Gene editing DNA scissors have one major drawback: they can cut one or more letters out of the DNA sequence. However, if you need to cut out a single gene or a large fragment of the genome, scissors are not enough - you need a DNA shredder. It is necessary when we want to either switch off genes if they cause disease and are not necessary or if we want to understand what certain parts of the genome do. It is this DNA shredder that we are investigating. We have already bought the basic reagents and equipment, and we are building the microscopes for that ourselves.

You had a break from science, working as a programmer for an IT company. But you came back. Why did you decide to leave academia and eventually returned back?

When I decided that I wanted to come back to Lithuania, I was already finishing my postdoctoral research. Like every researcher at this stage, I kind of was at the end of the road - either you try to get funding for your lab, or you look for other postdocs, which doesn’t really help and only makes it harder to get funding, or you do something else.

Statistically, according to the data of the Royal Society in the UK, only about 1% of PhD graduates set up their own labs, which means a lot of competition, which is not to everyone’s liking. Even if you set up a lab, you have to constantly compete for funding. Nor does everyone like the fact that the head of the laboratory is moving from being a researcher to being more of a manager.

I also needed a break, I wanted to think and crystalize my ideas, and I didn’t want to just passively continue the same route. Just then, an IT company offered me a job because I was taking a course at a programming school. I really like programming, and it’s also very much needed in research work. So I wanted to learn how to program better, but I got a job in Lithuania (laughs).
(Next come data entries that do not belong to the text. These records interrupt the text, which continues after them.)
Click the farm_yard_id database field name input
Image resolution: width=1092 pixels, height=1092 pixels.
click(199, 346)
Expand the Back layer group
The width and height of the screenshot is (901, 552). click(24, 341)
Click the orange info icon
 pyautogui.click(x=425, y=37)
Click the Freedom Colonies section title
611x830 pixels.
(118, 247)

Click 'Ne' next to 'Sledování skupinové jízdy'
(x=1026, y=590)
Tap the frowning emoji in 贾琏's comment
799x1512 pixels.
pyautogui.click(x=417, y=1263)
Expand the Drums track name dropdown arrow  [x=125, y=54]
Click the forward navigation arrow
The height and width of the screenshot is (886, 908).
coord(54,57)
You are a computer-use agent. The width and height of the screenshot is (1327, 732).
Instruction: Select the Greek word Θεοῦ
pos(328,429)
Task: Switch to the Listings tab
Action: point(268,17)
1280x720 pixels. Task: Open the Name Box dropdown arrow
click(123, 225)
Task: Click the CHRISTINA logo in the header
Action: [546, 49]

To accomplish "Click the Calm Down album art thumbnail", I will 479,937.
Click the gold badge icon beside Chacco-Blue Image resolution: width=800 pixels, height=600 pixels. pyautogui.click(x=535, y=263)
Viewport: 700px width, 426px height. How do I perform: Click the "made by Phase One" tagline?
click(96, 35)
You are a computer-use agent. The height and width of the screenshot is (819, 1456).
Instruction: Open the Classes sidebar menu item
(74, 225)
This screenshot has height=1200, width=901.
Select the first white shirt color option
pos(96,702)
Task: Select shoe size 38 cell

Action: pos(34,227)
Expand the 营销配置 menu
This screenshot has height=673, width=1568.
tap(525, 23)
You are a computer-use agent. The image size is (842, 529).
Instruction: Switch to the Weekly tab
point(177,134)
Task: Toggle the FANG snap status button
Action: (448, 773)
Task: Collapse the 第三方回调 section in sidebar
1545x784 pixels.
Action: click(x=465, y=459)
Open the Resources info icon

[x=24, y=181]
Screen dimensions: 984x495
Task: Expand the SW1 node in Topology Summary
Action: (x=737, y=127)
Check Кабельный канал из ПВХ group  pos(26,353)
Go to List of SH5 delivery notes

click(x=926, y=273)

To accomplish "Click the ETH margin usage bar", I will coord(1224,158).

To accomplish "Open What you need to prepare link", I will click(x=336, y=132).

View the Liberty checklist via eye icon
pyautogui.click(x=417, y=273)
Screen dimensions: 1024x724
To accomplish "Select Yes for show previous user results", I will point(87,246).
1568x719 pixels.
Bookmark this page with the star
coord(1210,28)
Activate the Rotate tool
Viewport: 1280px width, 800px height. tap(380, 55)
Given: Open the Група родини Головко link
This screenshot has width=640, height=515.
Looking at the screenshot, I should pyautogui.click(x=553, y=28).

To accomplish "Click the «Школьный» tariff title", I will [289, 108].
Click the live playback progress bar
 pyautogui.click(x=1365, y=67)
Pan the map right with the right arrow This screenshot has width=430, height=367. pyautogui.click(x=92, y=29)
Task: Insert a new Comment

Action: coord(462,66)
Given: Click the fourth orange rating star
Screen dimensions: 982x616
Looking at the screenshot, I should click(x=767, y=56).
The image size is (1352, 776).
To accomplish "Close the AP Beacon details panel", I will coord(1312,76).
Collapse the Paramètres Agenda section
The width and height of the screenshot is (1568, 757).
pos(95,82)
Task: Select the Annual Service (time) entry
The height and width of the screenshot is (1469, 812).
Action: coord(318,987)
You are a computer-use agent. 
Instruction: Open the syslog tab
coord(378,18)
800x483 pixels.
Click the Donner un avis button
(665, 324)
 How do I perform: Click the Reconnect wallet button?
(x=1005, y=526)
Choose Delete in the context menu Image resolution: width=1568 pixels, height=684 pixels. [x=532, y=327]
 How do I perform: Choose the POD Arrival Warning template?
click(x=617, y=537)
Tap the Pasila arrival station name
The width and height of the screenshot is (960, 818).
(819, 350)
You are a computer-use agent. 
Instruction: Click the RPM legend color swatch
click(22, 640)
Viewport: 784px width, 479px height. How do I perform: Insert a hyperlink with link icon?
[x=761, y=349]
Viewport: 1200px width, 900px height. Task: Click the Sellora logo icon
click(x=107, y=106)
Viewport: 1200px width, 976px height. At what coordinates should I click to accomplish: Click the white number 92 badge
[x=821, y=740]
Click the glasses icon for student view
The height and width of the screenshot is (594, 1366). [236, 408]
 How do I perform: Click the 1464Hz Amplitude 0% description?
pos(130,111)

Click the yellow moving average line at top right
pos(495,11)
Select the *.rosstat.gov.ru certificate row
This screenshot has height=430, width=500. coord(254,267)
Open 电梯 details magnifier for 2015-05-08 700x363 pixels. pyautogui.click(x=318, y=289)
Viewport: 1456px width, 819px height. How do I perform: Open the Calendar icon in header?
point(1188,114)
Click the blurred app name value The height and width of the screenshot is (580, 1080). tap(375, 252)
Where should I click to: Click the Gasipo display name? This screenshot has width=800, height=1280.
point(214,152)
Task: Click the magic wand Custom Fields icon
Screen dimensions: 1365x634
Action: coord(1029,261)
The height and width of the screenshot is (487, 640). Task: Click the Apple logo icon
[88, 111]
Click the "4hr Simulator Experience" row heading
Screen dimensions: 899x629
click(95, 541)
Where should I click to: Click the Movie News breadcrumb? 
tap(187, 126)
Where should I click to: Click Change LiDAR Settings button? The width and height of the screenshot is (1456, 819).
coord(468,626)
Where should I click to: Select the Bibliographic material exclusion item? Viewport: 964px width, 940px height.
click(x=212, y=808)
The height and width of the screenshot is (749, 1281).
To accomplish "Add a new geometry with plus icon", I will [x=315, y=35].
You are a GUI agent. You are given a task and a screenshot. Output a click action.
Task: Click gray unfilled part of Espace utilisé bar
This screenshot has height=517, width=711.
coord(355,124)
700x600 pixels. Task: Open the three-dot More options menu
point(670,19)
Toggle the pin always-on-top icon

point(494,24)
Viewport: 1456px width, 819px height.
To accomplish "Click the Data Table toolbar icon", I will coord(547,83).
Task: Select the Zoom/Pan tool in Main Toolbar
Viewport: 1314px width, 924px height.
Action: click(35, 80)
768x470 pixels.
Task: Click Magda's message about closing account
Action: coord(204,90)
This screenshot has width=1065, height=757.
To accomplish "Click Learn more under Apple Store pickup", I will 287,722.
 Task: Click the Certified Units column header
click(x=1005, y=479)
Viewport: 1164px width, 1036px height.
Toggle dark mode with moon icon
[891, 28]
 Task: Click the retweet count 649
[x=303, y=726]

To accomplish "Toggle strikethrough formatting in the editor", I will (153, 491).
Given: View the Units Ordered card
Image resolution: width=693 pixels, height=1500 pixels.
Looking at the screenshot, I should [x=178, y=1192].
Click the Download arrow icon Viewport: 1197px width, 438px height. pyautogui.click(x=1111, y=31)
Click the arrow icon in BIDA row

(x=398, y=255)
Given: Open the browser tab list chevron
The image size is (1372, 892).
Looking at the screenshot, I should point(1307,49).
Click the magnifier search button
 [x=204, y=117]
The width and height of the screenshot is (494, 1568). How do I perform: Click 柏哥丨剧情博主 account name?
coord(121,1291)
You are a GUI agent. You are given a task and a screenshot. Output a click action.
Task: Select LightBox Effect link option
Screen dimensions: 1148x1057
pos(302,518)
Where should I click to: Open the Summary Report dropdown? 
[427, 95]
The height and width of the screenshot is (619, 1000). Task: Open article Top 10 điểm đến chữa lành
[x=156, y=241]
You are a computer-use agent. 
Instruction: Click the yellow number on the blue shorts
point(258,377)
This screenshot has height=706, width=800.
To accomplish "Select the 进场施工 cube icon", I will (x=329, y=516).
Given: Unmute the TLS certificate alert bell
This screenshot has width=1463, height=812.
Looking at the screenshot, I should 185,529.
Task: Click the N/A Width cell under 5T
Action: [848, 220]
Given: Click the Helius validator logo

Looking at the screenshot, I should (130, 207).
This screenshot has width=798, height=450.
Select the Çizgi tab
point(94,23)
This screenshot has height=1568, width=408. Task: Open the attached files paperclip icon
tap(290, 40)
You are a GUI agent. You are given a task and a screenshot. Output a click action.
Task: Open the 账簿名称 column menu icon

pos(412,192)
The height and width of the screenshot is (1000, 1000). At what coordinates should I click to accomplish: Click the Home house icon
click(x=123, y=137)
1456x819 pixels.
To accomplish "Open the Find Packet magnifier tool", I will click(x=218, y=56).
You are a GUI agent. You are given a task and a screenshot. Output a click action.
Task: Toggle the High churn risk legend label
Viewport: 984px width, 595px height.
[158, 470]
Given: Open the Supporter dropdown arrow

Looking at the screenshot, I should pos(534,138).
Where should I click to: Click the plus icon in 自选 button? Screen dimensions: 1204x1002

It was an adventure that turned out to be a very good decision in the end.

I learnt from professional programmers, in one of the most serious companies in Lithuania - I learnt things that I would never have learnt in academia. What is the absolute norm in business may be completely unknown in the academy (laughs). Now I can bring to the lab completely different industry standards and principles in both programming and project management. I am trying to introduce them in my lab as well. So breaking out of the academic bubble has been very useful for me.

Your older brother Zigmantas and sister Gabija are also researchers. Gabija has even become a writer and author of the book “Why the F*ck Can’t I Change?”. Did they influence you to become a researcher too?
Older siblings are always an influence. I saw the academic choices of Zigmantas and Gabija. And I can’t be left behind either! (laughs) So I really tried to keep up.

Gabija did her PhD in the UK because she got a Wellcome Trust scholarship, which is one of the most prestigious scholarships there. When I was thinking about what to do next after my undergraduate studies, I thought, hmm, if Gabija got it, I could do it too (laughs). In the UK, you can “skip” your Masters and go straight to a PhD. So I got the Wellcome Trust scholarship too. But I might not have thought about it if it wasn’t for my sister.

What do you like most about your work now?

I love programming and building research instruments. Now we can build a microscope that works! If you do it well, nobody else in the world has a microscope like that. There may even be specific questions that can only be answered with the microscope we have built. Since others don’t have one, they won’t know the answers that we can find out.
I really enjoy working with students. Especially when they are so inquisitive and hardworking. You can pass on your knowledge, you can see how someone is developing, you can see their path.